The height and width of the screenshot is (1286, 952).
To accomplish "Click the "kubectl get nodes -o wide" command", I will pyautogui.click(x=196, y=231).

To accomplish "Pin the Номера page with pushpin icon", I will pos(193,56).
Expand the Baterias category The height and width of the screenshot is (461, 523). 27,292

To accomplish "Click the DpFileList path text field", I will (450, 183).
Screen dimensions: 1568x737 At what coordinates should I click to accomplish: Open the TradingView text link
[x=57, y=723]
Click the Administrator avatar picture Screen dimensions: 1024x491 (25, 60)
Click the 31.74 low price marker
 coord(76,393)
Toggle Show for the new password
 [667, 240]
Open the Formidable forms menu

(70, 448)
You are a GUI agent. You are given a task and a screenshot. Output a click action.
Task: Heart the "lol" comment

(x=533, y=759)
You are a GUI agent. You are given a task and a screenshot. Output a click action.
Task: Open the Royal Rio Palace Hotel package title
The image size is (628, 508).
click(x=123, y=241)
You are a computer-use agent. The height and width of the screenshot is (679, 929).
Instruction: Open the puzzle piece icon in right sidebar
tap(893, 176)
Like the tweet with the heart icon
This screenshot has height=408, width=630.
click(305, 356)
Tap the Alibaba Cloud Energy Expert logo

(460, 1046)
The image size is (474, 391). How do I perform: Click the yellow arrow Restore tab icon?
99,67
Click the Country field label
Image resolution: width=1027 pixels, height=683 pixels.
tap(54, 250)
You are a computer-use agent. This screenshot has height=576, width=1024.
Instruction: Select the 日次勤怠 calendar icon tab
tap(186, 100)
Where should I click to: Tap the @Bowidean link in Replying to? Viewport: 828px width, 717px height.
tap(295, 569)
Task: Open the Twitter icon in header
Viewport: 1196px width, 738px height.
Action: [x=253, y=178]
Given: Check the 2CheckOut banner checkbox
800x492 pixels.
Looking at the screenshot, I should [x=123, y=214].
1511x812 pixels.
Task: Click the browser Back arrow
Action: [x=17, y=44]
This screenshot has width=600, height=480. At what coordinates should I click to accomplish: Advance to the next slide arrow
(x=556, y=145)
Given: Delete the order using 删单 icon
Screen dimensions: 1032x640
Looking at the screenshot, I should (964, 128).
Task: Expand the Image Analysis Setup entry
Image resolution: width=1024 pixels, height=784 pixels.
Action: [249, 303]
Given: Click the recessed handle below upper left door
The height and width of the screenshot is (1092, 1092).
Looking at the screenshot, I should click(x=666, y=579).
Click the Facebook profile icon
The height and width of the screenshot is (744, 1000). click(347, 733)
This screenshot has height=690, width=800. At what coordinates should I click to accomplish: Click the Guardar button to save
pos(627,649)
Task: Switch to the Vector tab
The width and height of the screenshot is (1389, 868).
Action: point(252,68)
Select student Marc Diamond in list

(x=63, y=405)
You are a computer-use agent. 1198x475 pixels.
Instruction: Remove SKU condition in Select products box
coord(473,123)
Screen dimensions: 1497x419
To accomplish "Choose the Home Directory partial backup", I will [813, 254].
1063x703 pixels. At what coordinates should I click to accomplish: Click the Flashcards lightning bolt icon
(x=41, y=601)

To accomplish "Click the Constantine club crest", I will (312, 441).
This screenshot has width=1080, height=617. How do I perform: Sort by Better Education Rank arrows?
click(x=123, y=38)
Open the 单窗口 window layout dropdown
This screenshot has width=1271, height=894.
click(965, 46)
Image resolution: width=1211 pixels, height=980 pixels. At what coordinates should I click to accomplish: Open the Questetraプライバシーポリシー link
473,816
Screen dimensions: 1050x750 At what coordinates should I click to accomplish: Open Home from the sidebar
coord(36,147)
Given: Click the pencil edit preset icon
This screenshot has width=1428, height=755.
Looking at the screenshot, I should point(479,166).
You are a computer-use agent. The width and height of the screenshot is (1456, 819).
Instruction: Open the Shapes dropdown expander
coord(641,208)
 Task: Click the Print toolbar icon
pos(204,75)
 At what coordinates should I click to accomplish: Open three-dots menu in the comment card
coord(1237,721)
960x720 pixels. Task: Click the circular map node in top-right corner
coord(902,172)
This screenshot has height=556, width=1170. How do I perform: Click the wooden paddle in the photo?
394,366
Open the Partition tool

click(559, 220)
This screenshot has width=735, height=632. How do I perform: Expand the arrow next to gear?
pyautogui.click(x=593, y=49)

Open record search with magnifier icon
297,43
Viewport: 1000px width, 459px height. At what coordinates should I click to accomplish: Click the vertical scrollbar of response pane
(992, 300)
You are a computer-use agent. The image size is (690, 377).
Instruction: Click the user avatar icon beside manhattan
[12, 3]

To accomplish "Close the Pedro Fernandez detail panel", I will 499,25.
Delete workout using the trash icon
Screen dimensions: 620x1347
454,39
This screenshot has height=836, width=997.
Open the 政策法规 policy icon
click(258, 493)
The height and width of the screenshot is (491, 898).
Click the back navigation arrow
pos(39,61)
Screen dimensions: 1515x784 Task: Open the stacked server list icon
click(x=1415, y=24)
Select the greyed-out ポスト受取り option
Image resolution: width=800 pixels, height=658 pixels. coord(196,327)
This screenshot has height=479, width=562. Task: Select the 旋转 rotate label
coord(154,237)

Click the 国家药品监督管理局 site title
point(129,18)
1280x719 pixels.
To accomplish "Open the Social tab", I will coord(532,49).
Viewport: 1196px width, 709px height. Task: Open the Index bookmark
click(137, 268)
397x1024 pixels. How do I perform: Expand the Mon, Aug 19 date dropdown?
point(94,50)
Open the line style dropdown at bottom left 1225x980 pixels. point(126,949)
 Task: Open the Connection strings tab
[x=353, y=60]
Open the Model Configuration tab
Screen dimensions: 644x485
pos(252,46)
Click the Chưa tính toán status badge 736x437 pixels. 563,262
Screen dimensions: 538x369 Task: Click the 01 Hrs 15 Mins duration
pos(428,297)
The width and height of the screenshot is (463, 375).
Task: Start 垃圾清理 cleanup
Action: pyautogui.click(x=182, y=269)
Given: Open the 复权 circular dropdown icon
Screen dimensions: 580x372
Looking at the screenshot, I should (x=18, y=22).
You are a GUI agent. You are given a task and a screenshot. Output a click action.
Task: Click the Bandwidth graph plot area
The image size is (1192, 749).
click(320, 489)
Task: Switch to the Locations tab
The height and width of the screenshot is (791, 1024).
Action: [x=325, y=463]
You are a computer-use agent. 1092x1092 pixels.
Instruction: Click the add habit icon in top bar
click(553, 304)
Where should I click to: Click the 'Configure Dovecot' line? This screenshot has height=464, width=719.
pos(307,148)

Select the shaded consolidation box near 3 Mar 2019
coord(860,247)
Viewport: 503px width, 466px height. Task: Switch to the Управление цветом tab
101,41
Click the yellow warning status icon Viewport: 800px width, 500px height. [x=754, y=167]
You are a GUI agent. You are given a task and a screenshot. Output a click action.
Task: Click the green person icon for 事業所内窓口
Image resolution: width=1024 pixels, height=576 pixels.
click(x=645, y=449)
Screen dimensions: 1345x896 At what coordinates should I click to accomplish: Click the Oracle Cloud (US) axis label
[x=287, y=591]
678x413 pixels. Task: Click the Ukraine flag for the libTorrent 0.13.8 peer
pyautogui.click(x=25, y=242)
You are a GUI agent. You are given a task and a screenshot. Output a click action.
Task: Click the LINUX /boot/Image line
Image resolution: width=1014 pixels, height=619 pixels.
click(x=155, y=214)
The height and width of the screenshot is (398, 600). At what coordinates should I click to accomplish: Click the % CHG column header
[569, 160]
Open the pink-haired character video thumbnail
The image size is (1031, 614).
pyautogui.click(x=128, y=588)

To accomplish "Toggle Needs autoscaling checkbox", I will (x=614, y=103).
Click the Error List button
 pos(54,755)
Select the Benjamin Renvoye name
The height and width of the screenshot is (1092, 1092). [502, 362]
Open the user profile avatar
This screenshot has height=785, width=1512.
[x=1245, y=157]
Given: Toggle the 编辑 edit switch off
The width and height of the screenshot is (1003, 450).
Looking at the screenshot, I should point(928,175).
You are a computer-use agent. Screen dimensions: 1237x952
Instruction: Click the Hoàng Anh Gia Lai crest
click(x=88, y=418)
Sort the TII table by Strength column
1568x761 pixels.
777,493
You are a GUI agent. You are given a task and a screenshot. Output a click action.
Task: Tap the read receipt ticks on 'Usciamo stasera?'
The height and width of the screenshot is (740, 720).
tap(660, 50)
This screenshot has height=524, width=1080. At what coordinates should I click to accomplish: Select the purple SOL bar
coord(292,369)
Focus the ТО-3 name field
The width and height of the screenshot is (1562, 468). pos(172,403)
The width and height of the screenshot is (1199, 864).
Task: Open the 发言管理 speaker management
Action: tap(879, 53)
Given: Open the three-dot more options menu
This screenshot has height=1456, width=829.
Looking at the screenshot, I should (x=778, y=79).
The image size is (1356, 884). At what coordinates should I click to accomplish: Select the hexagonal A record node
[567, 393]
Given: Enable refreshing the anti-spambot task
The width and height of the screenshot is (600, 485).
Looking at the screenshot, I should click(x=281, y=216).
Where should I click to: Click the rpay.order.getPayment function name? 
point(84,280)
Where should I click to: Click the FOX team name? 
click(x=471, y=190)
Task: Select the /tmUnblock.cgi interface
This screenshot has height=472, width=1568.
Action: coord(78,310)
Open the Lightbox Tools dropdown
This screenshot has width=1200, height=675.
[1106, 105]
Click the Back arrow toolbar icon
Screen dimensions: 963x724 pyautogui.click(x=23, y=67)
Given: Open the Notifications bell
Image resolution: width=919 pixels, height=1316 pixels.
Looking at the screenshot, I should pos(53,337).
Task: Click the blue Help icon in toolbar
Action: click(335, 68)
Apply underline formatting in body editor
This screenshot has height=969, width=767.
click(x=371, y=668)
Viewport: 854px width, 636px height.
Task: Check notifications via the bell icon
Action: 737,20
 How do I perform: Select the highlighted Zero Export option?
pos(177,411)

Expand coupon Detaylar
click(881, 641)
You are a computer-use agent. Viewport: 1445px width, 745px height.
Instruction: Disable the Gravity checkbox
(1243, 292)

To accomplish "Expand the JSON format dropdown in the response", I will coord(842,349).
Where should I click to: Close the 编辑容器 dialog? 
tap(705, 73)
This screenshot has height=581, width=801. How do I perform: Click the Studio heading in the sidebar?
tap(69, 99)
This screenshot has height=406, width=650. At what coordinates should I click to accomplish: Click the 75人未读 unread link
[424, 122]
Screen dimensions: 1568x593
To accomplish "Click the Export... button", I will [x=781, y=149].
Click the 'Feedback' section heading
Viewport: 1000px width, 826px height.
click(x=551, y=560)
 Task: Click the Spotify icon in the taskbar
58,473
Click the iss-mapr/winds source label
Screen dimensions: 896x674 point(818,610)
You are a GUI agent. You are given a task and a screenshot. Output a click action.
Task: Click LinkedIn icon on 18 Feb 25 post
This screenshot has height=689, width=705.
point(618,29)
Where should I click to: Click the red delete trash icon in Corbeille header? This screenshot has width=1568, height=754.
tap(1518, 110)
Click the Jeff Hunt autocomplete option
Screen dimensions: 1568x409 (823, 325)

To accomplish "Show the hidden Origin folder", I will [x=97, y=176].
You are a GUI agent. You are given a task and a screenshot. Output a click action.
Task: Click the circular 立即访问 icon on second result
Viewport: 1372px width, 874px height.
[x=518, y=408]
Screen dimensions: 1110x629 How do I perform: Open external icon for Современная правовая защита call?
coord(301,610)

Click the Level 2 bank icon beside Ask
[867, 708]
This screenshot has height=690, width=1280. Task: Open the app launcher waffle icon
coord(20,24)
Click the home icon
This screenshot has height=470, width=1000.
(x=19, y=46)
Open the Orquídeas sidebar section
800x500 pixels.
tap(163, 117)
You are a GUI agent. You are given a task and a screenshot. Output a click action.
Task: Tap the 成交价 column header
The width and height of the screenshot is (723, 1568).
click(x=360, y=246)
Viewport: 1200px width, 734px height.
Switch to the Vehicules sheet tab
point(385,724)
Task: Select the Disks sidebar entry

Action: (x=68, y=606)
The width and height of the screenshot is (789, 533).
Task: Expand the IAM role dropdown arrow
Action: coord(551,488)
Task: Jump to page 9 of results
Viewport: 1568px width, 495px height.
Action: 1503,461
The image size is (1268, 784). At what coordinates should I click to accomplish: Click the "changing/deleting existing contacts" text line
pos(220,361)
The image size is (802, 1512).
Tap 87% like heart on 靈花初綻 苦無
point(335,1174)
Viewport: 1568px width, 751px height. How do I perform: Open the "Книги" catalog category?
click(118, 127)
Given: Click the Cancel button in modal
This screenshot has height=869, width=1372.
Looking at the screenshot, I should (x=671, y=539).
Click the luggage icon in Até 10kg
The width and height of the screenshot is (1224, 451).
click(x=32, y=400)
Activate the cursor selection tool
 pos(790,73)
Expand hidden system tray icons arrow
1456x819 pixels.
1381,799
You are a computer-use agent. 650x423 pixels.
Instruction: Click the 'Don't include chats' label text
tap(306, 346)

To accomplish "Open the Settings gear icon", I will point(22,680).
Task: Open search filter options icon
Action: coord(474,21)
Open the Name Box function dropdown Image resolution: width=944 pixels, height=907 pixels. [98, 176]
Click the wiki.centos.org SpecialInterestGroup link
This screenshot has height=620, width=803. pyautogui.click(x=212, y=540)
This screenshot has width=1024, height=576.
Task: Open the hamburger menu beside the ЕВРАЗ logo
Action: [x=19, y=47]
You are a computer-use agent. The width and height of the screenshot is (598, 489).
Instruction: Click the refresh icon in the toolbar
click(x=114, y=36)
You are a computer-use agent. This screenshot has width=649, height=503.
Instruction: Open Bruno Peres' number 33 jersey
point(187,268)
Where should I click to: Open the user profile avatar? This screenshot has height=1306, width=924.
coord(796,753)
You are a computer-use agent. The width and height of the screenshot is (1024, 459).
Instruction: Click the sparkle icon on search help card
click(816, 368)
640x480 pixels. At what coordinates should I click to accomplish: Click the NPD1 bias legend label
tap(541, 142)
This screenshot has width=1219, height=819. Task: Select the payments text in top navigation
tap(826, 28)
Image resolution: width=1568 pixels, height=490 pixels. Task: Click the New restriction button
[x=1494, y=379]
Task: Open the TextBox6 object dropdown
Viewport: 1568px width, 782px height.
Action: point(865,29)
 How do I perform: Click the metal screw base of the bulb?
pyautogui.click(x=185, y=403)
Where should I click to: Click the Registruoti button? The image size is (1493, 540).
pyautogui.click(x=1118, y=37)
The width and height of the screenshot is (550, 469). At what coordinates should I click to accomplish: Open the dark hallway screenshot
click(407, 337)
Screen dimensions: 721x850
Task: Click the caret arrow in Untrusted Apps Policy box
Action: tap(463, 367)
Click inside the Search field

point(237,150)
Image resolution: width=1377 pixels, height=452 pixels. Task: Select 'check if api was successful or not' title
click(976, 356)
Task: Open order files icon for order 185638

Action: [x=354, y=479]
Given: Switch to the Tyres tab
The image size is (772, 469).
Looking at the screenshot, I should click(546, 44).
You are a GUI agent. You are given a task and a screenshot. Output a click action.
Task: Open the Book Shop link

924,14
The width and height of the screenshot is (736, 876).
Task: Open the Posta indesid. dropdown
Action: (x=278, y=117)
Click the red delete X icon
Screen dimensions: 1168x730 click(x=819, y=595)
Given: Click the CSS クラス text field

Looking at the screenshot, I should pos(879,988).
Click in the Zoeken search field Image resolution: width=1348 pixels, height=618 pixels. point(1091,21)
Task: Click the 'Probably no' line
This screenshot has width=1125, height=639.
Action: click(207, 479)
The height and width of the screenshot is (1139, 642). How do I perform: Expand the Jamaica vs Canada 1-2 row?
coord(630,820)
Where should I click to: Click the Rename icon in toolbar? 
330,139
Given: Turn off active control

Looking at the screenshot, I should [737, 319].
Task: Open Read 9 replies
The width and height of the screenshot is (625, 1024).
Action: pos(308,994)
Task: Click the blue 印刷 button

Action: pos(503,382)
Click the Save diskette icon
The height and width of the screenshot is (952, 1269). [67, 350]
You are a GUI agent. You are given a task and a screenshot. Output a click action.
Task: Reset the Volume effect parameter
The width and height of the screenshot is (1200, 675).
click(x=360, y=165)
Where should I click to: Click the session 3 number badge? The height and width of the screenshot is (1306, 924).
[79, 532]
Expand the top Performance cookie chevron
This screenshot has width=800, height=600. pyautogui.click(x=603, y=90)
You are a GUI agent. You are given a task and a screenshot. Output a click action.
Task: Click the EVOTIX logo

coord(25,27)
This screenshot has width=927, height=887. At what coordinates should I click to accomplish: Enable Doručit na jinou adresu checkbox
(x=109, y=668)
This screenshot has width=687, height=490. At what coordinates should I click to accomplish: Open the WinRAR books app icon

┄┄┄┄┄┄┄┄┄┄

For every line in the data above that has the string "section", return that line.

Click the 'Feedback' section heading
Open the Orquídeas sidebar section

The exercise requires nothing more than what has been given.